A partir de la década del 40, el gobierno decidió desarrollar la cuenca del río Santa, mediante la constitución de la Corporación Peruana del Santa, a semejanza de la Tennesse Valley Authorization de los Estados Unidos de América. La idea original consistió en el desarrollo de la industria siderúrgica con la construcción de la Central Hidroeléctrica del Cañón del Pato y la utilización de las minas de carbón de La Galgada.

Para concretar dicha idea se iniciaron las obras de construcción del muelle carbonero, de La Caleta, los Altos Hornos y demás instalaciones. (En esa época se ignoraba la utilización industrial de la anchoveta que convirtió a Chimbote en el primer puerto pesquero del mundo).

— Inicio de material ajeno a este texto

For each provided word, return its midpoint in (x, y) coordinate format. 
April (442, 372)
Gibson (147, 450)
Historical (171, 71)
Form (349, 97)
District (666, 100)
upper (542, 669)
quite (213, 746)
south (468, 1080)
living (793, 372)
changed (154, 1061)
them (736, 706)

A esas medidas internas se sumó un acontecimiento externo: el ataque japonés a la flota americana en Pearl Harbor, en diciembre de 1941, y el bloqueo al acceso a las fuentes de materias primas de interés bélico como la quina, el caucho, etc. De esta manera, el teatro de operaciones de la Segunda Guerra Mundial se extendió de Europa al Pacífico, América Latina y, en particular, la costa del Pacífico donde está situado el Perú, se convirtió en una zona de importancia estratégica para los Aliados.

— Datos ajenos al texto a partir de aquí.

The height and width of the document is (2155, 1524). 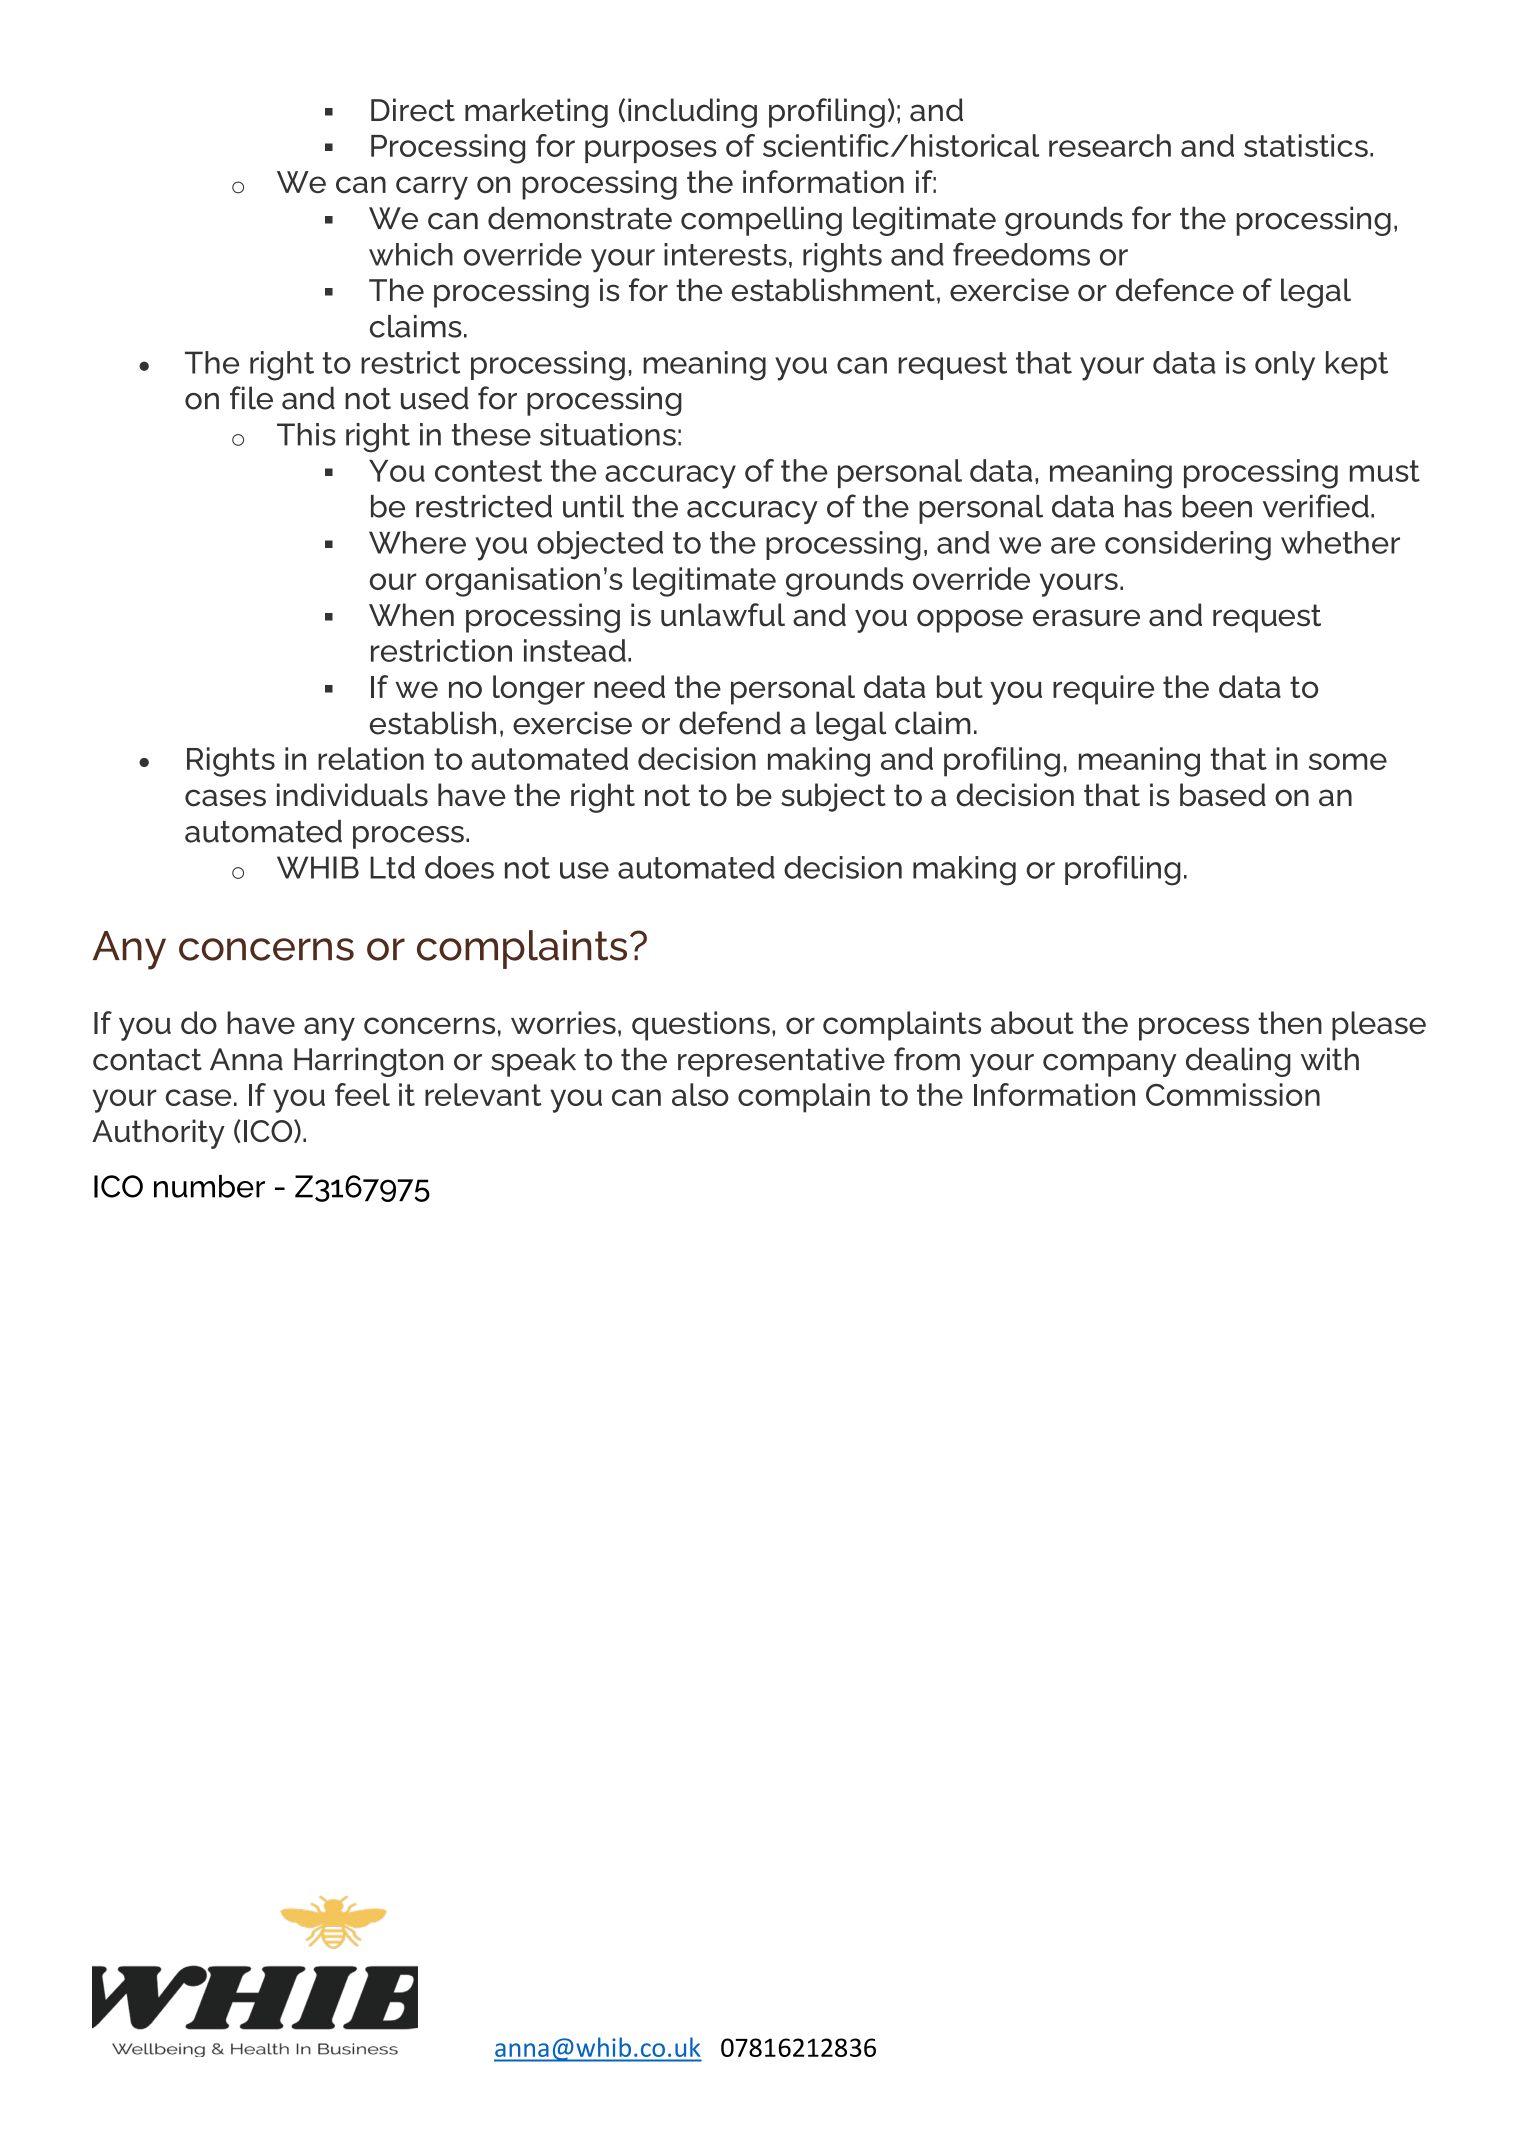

Por eso los Estados Unidos convocaron una Reunión de Cancilleres de las Américas, en Río de Janeiro, la que instituyó el llamado Tratado de Asistencia Recíproca (TIAR). Ahí se acordó -entre otras cosas- establecer programas cooperativos de asistencia técnica y financiera en las zonas de interés para la producción de materias primas o de posible localización de bases aero-navales.

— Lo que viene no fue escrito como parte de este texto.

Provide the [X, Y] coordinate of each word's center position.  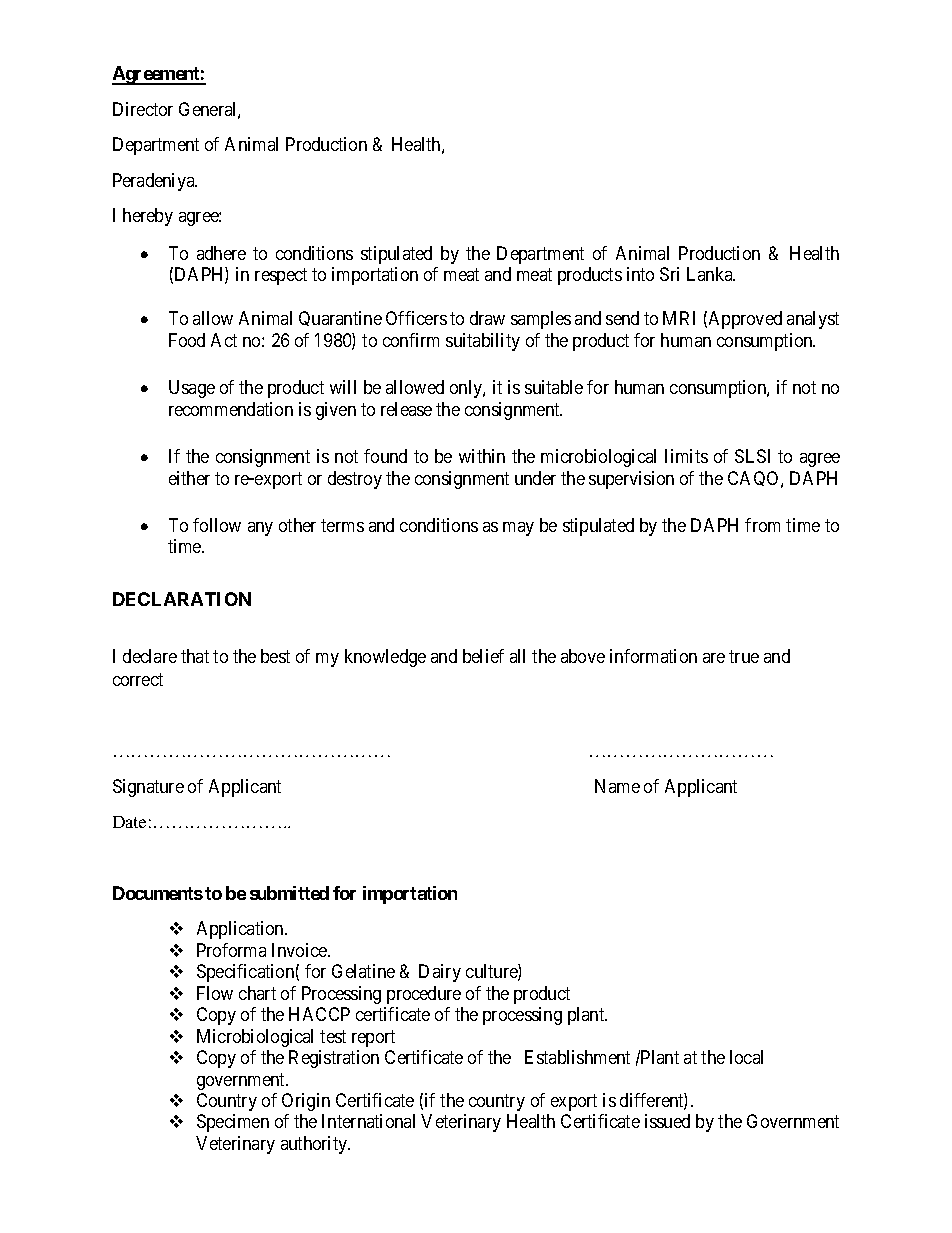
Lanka [711, 274]
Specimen [233, 1123]
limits [686, 456]
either [189, 478]
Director [143, 109]
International [368, 1121]
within [482, 456]
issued [667, 1121]
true [744, 656]
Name [617, 786]
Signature [148, 788]
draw [487, 318]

Casi todos los países de América latina firmaron convenios con EE.UU. para organizar y poner en funcionamiento los llamados Servicios Cooperativos en los sectores de la salud, educación, agricultura y empleo; con el fin de mejorar las condiciones sanitarias y niveles de vida de la población.

Así se originó en el campo de la salud este tipo de programa tanto en la Amazonía como en el puerto de Chimbote. Puerto que, por la configuración de su bahía y posición geográfica, se adecuaba a la instalación de una base naval; pero carecía de elementales servicios sanitarios (agua y alcantarillado) y debido a las lagunas que lo rodeaban, tenía altos índices de morbi-mortalidad por Malaria.

En esa época, y al término de mis estudios profesionales, me incorporé al Servicio Cooperativo de Salud Pública; entidad que me contrató para trabajar en Chimbote con la finalidad de participar en la evaluación de la construcción del hospital, los servicios de agua y alcantarillado, y la desecación de las lagunas.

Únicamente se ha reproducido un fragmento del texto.